What Are The Human Rights and Entitlements

What Are The Human Rights and Entitlements


What Are The Human Rights and Entitlements

A basic concern of the practice
of a constitution is the protection of what we would now term human rights,
which at another point in human history were referred to as natural rights. In
a more neutral sense, a typical constitution might be understood as providing a
codified structure for the functions and operation of government. In placing
government operations on a regular basis, however, the state’s relations with
its citizens are also normalized, which generally tends toward the end of assuring
the liberties and privileges associated with human rights.

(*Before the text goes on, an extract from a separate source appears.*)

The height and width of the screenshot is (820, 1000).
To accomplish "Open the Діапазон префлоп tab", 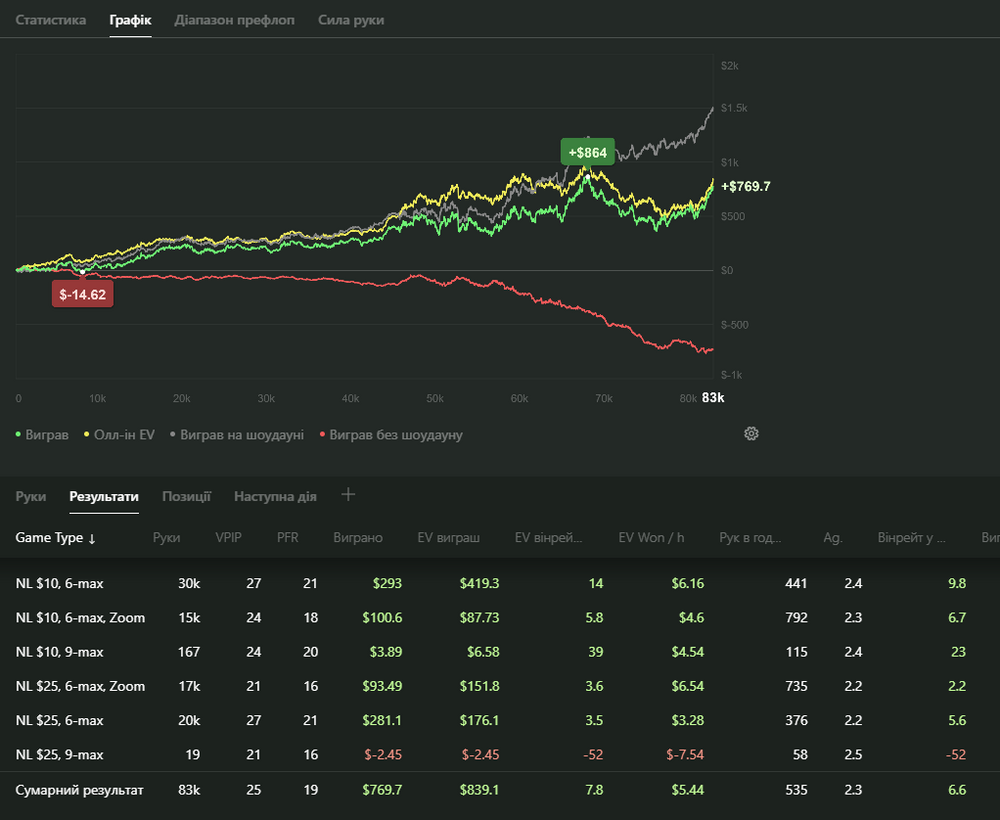I will pos(234,20).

In Constitutional law, the abuse or other impermissible use of
power by the authorities comes under the heading of the Latin phrase
ultra vires, or “beyond the powers” This provision allows for the
violation of human rights by such people to be prosecuted, and does so not in
explicit citation of the humanitarian reasons for doing so, but in the
procedural terms of such people going beyond their allowable limits.

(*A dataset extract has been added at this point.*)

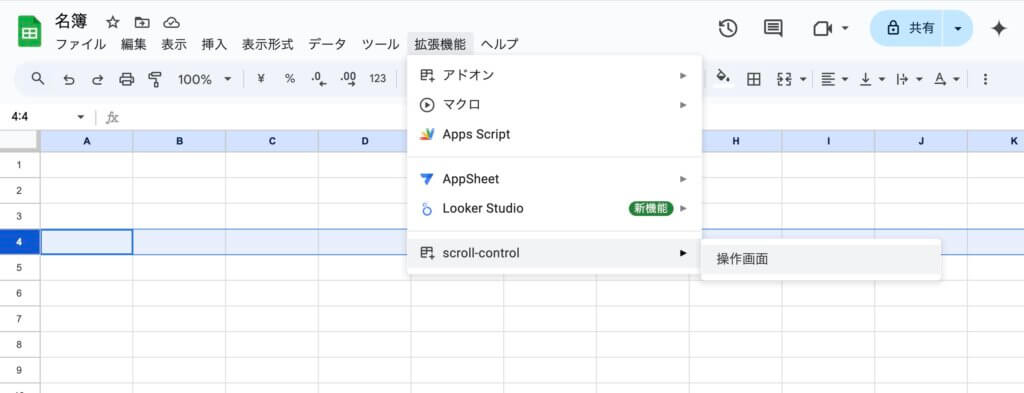Open the comments icon
This screenshot has height=393, width=1024.
(773, 28)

When members of a government go
beyond the powers granted to them in their constitution or by statutes of law,
then they can be considered “ultra vires”. Similarly, lawful acts
which are nonetheless offensive toward human rights or in some other
undesirable way can generally be addressed by a constitution.

In most systems of
constitutional law, the constitution is understood as the basis for law and
thus takes precedence over statutes. Statutes which are found in violation of
the applicable constitution can generally be declared null and void
 ab initio, or “from the creation”.

Human rights are guaranteed in the United States Constitution
primarily through the avenue of the Bill of Rights, the collective name for the
first ten Amendments made to the Constitution, the passage of which was, it
should be noted, an informal requirement for ratification of the document to be
effected. Prior to the formation of modern instruments for the enforcement of
human rights, the concept first arrived into European intellectual currents
under the heading of natural rights. Up to that time, European thought had been
dominated by the precepts of classical philosophy and strictures of Christian
theology. A newly scientific and objective mode of thought led to the
conception of the original state of humans as being one in which they could
freely exercise innate behaviors and actions. This idea allowed for the modern
basis of Constitutional law, as seen in the United States, in which the
formulation of the United States Constitution was conceived in terms of
securing to the country’s citizens the rights which it was assumed they would
freely use if not for the restraints of society.

European thinkers arrived at
the idea of natural rights partly through observation of indigenous and tribal
peoples elsewhere in the world, whose societies were often assumed to be less
restricted than those of Europe. Modern human rights theory avoids such
generalizations about early human society, but proceeds to the similar
conclusion that certain rights are innately due to all people.